Les paroles se vivent, s’inscrivent dans la chair, les mots sont des coups que l’on prend en pleine face, et personne n’est épargné. Being, c’est cette rage, cette colère que l’on ne comprend que lorsque l’on est disposé à l’écouter. Sans surprise, c’est une véritable douche que nous prenons, et nos corps transpirants en sont une belle image. Being en live, c’est beau, c’est fort, et les mots font toujours défauts pour exprimer ce qu’il se passe. C’est un échange magnifique, d’un public qui vit les morceaux tout autant que le groupe, d’un frontman qui enchaîne les bains de foule en passant plus de temps parmi nous que sur scène, et qui s’en va en prenant autant de monde que possible dans les bras en les remerciant d’être là. La chaleur de leurs concerts est incomparable, et réchauffent les cœurs les plus glacés, en les immergeant d’Humanité, dans ce qu’elle a de plus grand. Ils forment les terres qui unissent les Hommes, qui les empêchent de sombrer, de se noyer dans les pleurs, dans la tristesse, ils sont les continents qui gardent la tête hors de l’eau des océans.

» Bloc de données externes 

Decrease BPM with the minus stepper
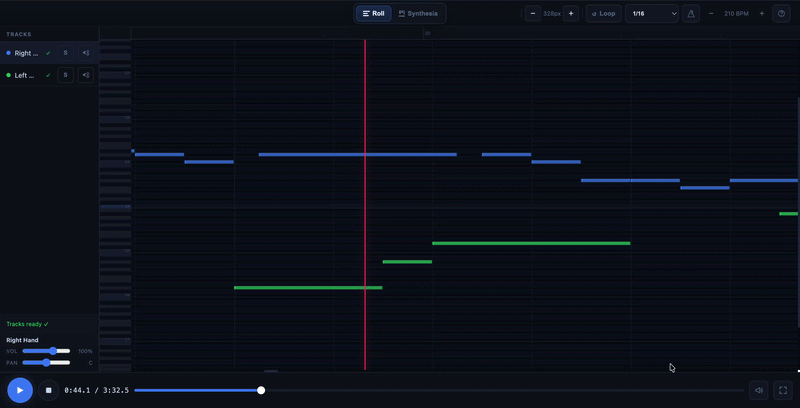Image resolution: width=800 pixels, height=408 pixels. (711, 14)
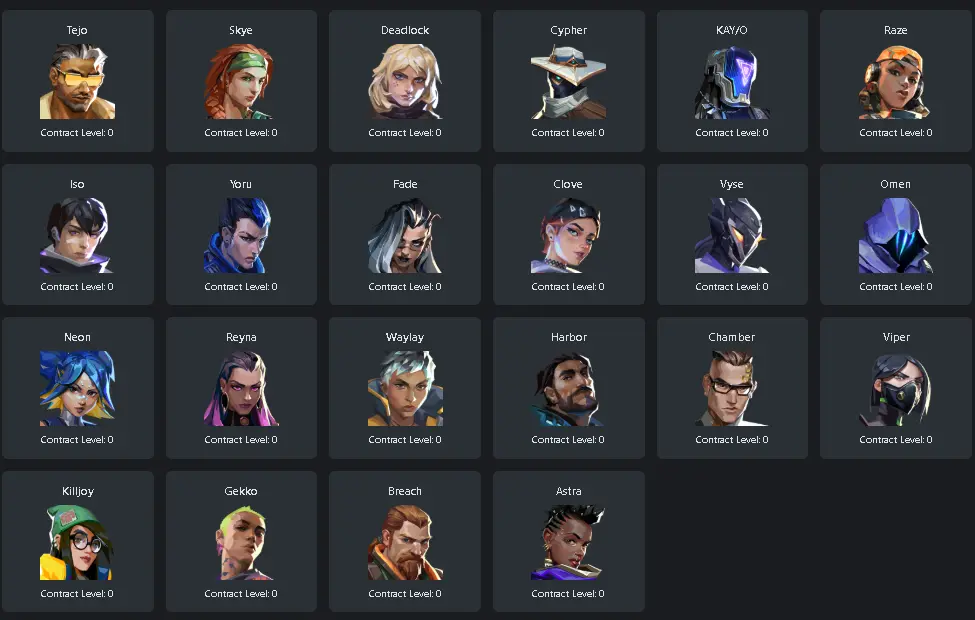Image resolution: width=975 pixels, height=620 pixels.
Task: Click Contract Level under Astra
Action: (568, 594)
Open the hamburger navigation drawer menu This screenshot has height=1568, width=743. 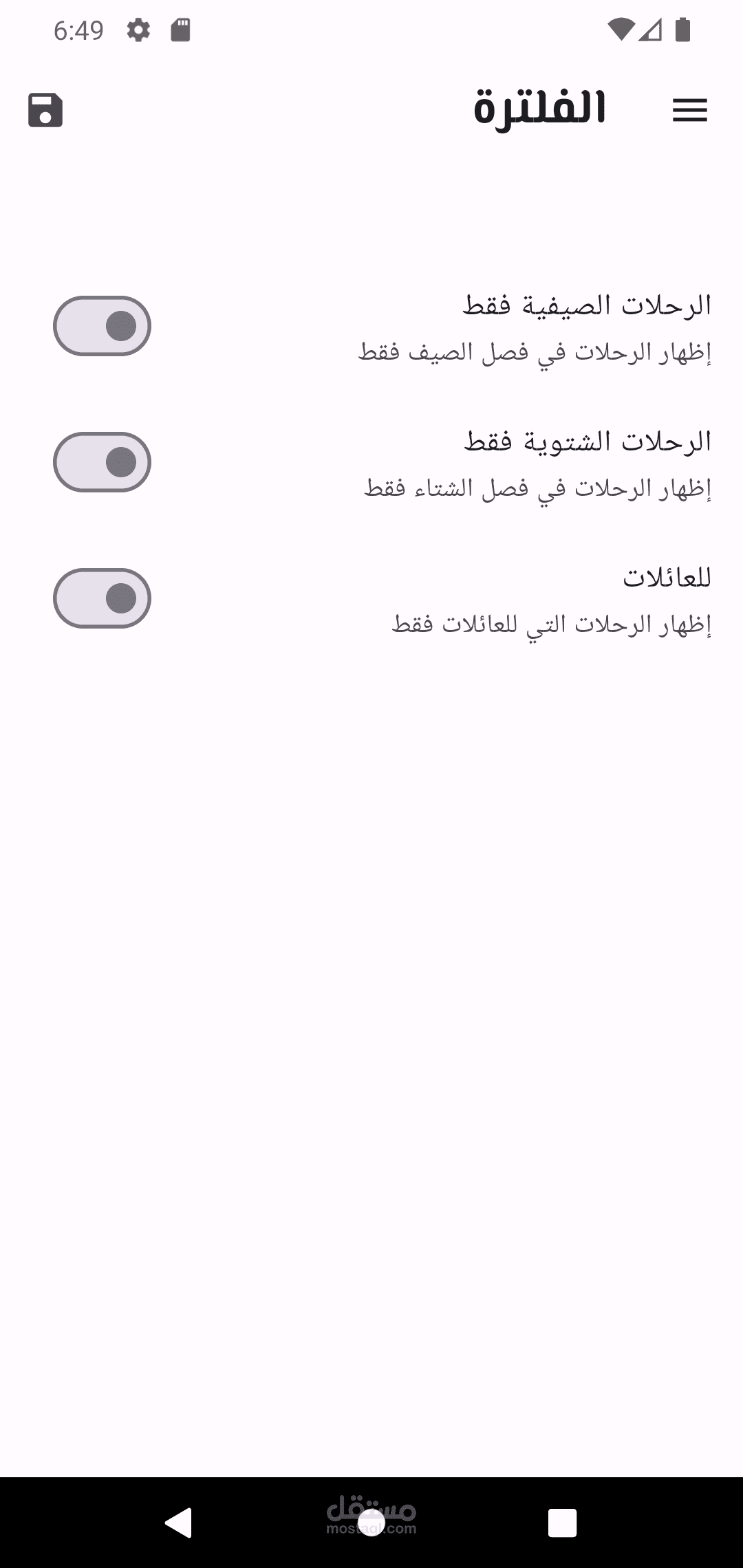[x=689, y=110]
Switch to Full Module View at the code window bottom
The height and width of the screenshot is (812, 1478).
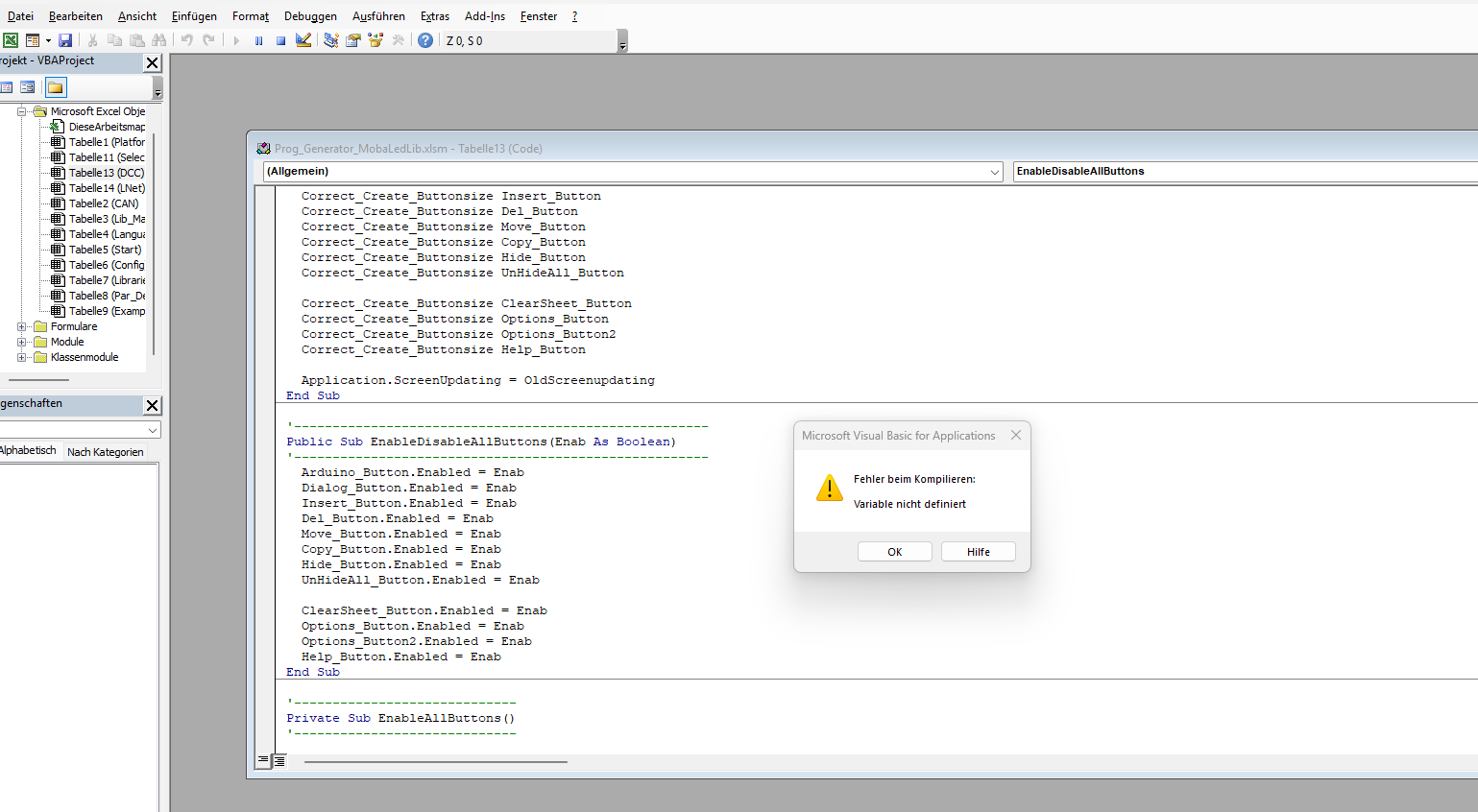(279, 761)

Au final, avec une affiche pareille, il était couru d’avance que nous allions en prendre plein les oreilles. Ce n’est donc pas une grande surprise. Pourtant, ce qu’il nous en reste, c’est ce sentiment toujours surprenant, de se laisser décontenancer par un groupe, qui vous scotche, vous immobilise par leur force, par de simples mots ou mélodies. Des groupes qui vous mouvementent intérieurement, qui vous retournent sans même que vous vous en rendiez compte. Being As An Ocean est ce groupe, par excellence, et réussissent encore une fois leur pari de secouer nos âmes de la façon la plus touchante qui soit. Sans oublier les groupes de première partie, qui ont servi ce message avec brio. Autant dire que les fans du genre se seront sans aucun doute senti… comme des poissons dans l’eau.
Merci aux groupes, à Alternative Live, et à la Boule Noire pour cette soirée.